* [WHAT NEEDS TO BE DONE]: All of the data should be restated word for word.

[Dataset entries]
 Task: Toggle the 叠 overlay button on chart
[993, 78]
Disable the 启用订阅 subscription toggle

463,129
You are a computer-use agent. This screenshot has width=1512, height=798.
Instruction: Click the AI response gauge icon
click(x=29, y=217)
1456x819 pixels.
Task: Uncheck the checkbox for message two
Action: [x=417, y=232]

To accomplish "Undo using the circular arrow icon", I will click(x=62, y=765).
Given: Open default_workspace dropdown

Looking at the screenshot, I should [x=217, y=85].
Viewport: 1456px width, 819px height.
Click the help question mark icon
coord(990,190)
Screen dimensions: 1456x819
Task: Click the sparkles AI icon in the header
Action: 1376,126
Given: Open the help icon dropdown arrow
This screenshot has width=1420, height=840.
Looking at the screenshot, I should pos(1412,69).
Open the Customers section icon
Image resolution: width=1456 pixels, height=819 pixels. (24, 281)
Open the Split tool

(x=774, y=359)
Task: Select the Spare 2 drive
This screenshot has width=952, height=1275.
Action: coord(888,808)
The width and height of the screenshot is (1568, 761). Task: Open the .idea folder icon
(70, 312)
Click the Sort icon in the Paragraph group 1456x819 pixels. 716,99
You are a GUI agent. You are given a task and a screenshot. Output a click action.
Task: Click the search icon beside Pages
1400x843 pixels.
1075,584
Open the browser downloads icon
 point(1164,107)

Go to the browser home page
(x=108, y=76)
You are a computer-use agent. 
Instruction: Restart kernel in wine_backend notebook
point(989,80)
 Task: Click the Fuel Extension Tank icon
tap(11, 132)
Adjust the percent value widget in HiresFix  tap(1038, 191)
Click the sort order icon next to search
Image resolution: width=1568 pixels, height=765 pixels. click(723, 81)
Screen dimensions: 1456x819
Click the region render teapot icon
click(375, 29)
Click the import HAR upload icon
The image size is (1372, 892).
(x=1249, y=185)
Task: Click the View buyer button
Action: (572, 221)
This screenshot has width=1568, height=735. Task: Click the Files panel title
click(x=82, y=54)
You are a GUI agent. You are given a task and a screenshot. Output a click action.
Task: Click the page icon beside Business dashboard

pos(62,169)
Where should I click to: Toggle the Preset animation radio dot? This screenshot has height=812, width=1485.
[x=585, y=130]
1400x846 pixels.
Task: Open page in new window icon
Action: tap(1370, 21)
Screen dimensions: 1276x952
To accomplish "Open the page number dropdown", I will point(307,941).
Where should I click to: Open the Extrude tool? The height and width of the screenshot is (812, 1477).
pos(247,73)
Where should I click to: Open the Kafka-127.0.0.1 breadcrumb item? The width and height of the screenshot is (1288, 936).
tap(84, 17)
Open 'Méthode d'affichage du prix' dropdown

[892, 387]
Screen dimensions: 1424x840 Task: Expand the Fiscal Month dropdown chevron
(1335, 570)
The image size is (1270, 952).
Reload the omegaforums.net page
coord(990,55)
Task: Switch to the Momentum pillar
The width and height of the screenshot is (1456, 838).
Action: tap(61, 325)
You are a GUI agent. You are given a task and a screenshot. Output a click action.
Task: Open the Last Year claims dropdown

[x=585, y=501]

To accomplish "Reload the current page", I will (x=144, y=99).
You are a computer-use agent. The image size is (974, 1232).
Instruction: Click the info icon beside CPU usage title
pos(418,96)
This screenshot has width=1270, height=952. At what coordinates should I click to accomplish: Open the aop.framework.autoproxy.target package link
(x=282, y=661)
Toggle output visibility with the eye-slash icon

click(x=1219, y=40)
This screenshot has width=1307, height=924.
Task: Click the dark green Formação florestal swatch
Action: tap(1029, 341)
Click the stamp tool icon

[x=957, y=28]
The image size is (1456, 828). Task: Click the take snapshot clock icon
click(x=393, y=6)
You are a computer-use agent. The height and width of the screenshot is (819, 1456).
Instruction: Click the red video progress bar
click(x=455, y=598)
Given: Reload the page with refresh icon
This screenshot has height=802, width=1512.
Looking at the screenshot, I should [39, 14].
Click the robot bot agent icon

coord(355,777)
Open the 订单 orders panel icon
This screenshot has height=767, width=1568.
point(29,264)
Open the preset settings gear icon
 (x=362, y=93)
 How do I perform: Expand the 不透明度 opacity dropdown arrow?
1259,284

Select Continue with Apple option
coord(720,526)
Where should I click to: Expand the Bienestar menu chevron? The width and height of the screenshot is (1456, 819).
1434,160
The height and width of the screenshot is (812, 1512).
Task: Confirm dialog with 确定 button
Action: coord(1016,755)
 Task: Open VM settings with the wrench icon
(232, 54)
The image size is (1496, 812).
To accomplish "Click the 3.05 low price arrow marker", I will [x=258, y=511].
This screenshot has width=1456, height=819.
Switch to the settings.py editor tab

* [TASK ANSWER]:
 Task: Toggle the 叠 overlay button on chart
[993, 78]
Disable the 启用订阅 subscription toggle

463,129
You are a computer-use agent. This screenshot has width=1512, height=798.
Instruction: Click the AI response gauge icon
click(x=29, y=217)
1456x819 pixels.
Task: Uncheck the checkbox for message two
Action: [x=417, y=232]

To accomplish "Undo using the circular arrow icon", I will click(x=62, y=765).
Given: Open default_workspace dropdown

Looking at the screenshot, I should [x=217, y=85].
Viewport: 1456px width, 819px height.
Click the help question mark icon
coord(990,190)
Screen dimensions: 1456x819
Task: Click the sparkles AI icon in the header
Action: 1376,126
Given: Open the help icon dropdown arrow
This screenshot has width=1420, height=840.
Looking at the screenshot, I should pos(1412,69).
Open the Customers section icon
Image resolution: width=1456 pixels, height=819 pixels. (24, 281)
Open the Split tool

(x=774, y=359)
Task: Select the Spare 2 drive
This screenshot has width=952, height=1275.
Action: coord(888,808)
The width and height of the screenshot is (1568, 761). Task: Open the .idea folder icon
(70, 312)
Click the Sort icon in the Paragraph group 1456x819 pixels. 716,99
You are a GUI agent. You are given a task and a screenshot. Output a click action.
Task: Click the search icon beside Pages
1400x843 pixels.
1075,584
Open the browser downloads icon
 point(1164,107)

Go to the browser home page
(x=108, y=76)
You are a computer-use agent. 
Instruction: Restart kernel in wine_backend notebook
point(989,80)
 Task: Click the Fuel Extension Tank icon
tap(11, 132)
Adjust the percent value widget in HiresFix  tap(1038, 191)
Click the sort order icon next to search
Image resolution: width=1568 pixels, height=765 pixels. click(723, 81)
Screen dimensions: 1456x819
Click the region render teapot icon
click(375, 29)
Click the import HAR upload icon
The image size is (1372, 892).
(x=1249, y=185)
Task: Click the View buyer button
Action: (572, 221)
This screenshot has width=1568, height=735. Task: Click the Files panel title
click(x=82, y=54)
You are a GUI agent. You are given a task and a screenshot. Output a click action.
Task: Click the page icon beside Business dashboard

pos(62,169)
Where should I click to: Toggle the Preset animation radio dot? This screenshot has height=812, width=1485.
[x=585, y=130]
1400x846 pixels.
Task: Open page in new window icon
Action: tap(1370, 21)
Screen dimensions: 1276x952
To accomplish "Open the page number dropdown", I will point(307,941).
Where should I click to: Open the Extrude tool? The height and width of the screenshot is (812, 1477).
pos(247,73)
Where should I click to: Open the Kafka-127.0.0.1 breadcrumb item? The width and height of the screenshot is (1288, 936).
tap(84, 17)
Open 'Méthode d'affichage du prix' dropdown

[892, 387]
Screen dimensions: 1424x840 Task: Expand the Fiscal Month dropdown chevron
(1335, 570)
The image size is (1270, 952).
Reload the omegaforums.net page
coord(990,55)
Task: Switch to the Momentum pillar
The width and height of the screenshot is (1456, 838).
Action: tap(61, 325)
You are a GUI agent. You are given a task and a screenshot. Output a click action.
Task: Open the Last Year claims dropdown

[x=585, y=501]

To accomplish "Reload the current page", I will (x=144, y=99).
You are a computer-use agent. The image size is (974, 1232).
Instruction: Click the info icon beside CPU usage title
pos(418,96)
This screenshot has width=1270, height=952. At what coordinates should I click to accomplish: Open the aop.framework.autoproxy.target package link
(x=282, y=661)
Toggle output visibility with the eye-slash icon

click(x=1219, y=40)
This screenshot has width=1307, height=924.
Task: Click the dark green Formação florestal swatch
Action: tap(1029, 341)
Click the stamp tool icon

[x=957, y=28]
The image size is (1456, 828). Task: Click the take snapshot clock icon
click(x=393, y=6)
You are a computer-use agent. The height and width of the screenshot is (819, 1456).
Instruction: Click the red video progress bar
click(x=455, y=598)
Given: Reload the page with refresh icon
This screenshot has height=802, width=1512.
Looking at the screenshot, I should [39, 14].
Click the robot bot agent icon

coord(355,777)
Open the 订单 orders panel icon
This screenshot has height=767, width=1568.
point(29,264)
Open the preset settings gear icon
 (x=362, y=93)
 How do I perform: Expand the 不透明度 opacity dropdown arrow?
1259,284

Select Continue with Apple option
coord(720,526)
Where should I click to: Expand the Bienestar menu chevron? The width and height of the screenshot is (1456, 819).
1434,160
The height and width of the screenshot is (812, 1512).
Task: Confirm dialog with 确定 button
Action: coord(1016,755)
 Task: Open VM settings with the wrench icon
(232, 54)
The image size is (1496, 812).
To accomplish "Click the 3.05 low price arrow marker", I will [x=258, y=511].
This screenshot has width=1456, height=819.
Switch to the settings.py editor tab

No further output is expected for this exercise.